§ Exercise aim
Although the records include pictures, print only the rest, exactly as written.

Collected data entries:

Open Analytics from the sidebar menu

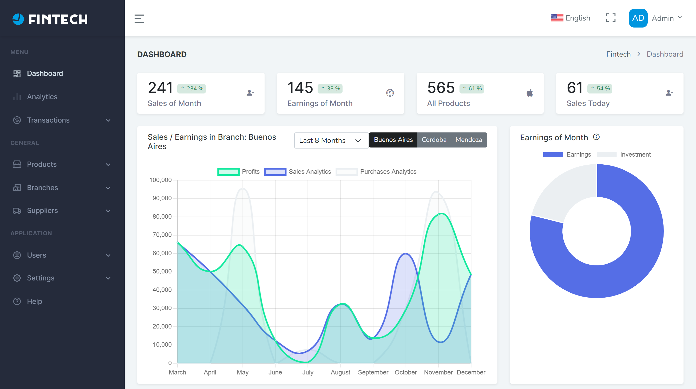(x=42, y=97)
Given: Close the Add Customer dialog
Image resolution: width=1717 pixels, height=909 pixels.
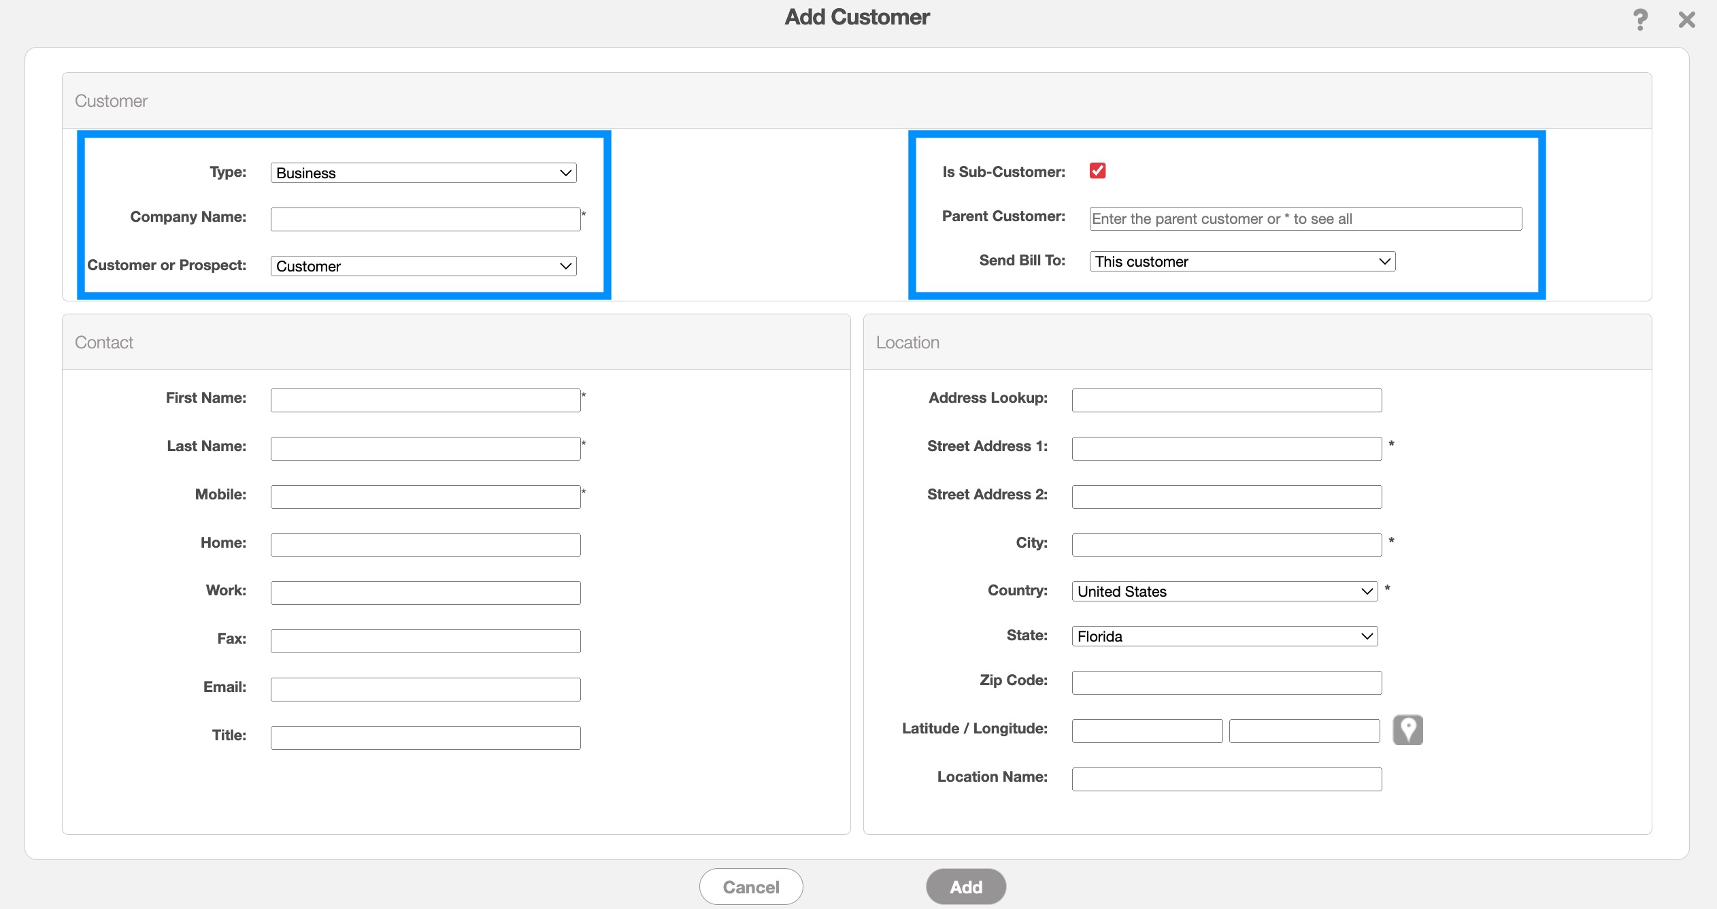Looking at the screenshot, I should (1686, 19).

§ Result of the task
Open Analytics from the sidebar menu

(x=42, y=97)
Given: Close the Add Customer dialog
Image resolution: width=1717 pixels, height=909 pixels.
Looking at the screenshot, I should (1686, 19).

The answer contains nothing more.